I find it very frustrating to think about what our media is portraying to girls as "sexy" especially when you think about "thin" vs "sexy" and take into account the biological aspect and male perspective of it. Supposedly (and I don't know where I've seen this, but since it's come up a few times, I feel it to be a relatively reliable claim) men are attracted to features of women that would make them fertile: curvy hips, large breasts, round bottom, etc. in an attempt to find someone to procreate with that would further the species. Now, I have NEVER (luckily) had a guy tell me that I was too fat to be attractive. I've always been relatively average proportioned for being so short, and though I'm a little self-conscious of my thighs (thanks media!) I'm proud to flaunt my curves.
Now with the girls, I'll admit that I want them to look good, but I want them to feel good too. I want to be able to push them physically and not have them sweating/panting a minute into it. I want to know that they're going to make healthy decisions about their food and exercise choices once they get out of the house. They're both still a little "overweight" but I think that starting with making these choices and making them aware that THEY can make the right choices will even out the health aspect in time, and that they'll be more likely to avoid the drama of the media.

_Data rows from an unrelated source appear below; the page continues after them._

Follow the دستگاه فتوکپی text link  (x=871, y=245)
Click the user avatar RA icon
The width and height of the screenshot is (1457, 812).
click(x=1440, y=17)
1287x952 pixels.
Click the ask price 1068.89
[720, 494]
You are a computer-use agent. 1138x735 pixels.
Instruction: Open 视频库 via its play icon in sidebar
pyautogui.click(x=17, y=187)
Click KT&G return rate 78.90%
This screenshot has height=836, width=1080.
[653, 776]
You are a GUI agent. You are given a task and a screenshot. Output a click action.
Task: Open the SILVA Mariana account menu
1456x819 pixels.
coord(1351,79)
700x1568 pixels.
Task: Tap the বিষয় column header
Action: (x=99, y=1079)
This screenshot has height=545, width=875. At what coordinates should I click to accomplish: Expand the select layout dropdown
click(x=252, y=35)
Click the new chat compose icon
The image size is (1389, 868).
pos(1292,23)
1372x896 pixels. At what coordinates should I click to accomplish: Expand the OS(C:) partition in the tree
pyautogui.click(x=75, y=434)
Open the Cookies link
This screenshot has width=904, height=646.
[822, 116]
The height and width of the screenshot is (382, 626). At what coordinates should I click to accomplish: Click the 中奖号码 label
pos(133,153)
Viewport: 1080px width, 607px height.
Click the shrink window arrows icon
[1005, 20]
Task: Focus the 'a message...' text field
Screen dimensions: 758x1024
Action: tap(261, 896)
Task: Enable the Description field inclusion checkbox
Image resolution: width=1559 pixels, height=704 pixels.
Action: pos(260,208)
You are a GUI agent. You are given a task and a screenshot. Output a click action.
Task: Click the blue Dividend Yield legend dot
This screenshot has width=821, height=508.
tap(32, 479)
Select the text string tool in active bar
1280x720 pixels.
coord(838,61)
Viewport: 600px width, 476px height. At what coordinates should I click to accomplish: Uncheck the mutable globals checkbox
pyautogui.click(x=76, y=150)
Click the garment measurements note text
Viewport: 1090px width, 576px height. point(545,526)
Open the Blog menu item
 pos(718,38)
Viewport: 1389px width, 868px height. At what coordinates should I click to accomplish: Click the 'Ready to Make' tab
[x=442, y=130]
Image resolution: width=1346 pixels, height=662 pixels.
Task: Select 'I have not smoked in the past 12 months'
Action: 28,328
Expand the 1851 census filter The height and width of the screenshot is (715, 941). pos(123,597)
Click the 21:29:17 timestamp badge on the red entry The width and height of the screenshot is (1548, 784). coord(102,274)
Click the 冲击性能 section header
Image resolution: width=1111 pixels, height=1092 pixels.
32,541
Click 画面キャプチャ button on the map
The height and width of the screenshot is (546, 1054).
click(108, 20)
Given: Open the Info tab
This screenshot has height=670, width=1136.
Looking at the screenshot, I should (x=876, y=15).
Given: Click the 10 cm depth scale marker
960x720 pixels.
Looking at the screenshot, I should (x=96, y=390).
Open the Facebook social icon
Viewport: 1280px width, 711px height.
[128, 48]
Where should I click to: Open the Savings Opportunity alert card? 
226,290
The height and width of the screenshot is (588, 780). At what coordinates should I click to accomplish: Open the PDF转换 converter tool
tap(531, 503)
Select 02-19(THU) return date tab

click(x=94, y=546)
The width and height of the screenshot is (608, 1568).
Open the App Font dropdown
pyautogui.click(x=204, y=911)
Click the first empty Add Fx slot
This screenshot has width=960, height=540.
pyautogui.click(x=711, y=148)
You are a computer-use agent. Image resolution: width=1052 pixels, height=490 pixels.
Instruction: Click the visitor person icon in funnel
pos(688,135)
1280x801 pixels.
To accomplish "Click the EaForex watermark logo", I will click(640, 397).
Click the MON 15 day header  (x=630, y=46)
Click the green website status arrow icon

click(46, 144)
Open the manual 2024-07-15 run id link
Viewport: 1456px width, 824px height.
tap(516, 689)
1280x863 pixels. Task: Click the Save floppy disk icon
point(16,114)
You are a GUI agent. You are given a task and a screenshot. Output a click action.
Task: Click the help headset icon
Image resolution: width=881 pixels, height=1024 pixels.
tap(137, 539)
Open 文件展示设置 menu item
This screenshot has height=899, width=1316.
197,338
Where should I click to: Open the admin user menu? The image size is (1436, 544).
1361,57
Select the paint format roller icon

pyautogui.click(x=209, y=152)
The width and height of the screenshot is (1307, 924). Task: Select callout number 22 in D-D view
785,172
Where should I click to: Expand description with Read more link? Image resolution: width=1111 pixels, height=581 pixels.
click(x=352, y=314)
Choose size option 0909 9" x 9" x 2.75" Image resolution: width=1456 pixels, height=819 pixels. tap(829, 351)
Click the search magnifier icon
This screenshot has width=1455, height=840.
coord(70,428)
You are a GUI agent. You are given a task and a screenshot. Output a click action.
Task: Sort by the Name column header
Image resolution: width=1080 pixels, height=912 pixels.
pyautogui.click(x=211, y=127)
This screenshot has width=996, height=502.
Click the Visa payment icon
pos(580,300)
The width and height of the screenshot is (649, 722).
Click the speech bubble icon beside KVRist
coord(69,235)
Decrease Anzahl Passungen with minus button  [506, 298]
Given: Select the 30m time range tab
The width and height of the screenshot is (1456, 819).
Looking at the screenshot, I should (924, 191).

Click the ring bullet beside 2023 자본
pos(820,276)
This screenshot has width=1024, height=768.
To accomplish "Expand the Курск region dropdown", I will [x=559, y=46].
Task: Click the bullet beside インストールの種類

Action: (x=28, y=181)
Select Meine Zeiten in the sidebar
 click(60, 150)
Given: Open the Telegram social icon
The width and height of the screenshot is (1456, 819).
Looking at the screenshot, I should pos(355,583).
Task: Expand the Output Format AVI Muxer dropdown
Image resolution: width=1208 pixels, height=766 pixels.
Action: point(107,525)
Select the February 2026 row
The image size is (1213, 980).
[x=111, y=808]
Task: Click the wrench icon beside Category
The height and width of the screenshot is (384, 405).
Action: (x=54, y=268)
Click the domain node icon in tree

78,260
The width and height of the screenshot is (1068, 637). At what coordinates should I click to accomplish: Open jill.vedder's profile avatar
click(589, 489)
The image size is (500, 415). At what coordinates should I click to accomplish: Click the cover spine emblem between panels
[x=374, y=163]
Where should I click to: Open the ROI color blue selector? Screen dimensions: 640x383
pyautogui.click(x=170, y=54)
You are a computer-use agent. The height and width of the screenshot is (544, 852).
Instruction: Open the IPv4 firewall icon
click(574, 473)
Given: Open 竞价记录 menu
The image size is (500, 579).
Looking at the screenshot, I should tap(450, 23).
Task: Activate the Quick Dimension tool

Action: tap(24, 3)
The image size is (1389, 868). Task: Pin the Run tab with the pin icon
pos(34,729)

Any suggestions on how (especially as the step-mother) I can carefully walk this line so as to portray my desire to teach them to make smart lifelong habits while creating a beautiful, natural, healthy image at the same time?
Kristi,
ReplyDeleteGood post! I'd love to address a few things.
First, you call yourself not radically feminist. But I think there's nothing radical about feminism. To me, feminism is believing that men and women are equal. I'm not sure you need to take it any further than that.
Second, there was something you wrote, "Now, I have NEVER (luckily) had a guy tell me that I was too fat to be attractive". I think this might get to the root of some of those issues you were talking about within yourself. My response to this is, wtf cares what some guy says about "fat", "attractiveness" etc?? That should all come from within, confidence within, and being healthy throughout. I wonder if your fear for your daughters is also about how men will interact with them. I think it's important to extricate that from your focus on health.
I also think a lot of health and well being, as you said, is personal responsibility. As a mother there's only so much you can do. So much of that has to come from within the girls - all you need to do is give them the tools (cook healthy food while you can, be active as a family (not exercise but parks etc.), and talk to them about it in really candid ways). College will come down on them hard and some people find their sport and turn really healthy and others completely let go.
I know it's difficult to balance this issue but when your parents were telling you not to do drugs, didn't you want to do them more??? So much positive influence HAS to come from peers and from your actions, not your words or counsel.
I hope this came across in a helpful, positive way!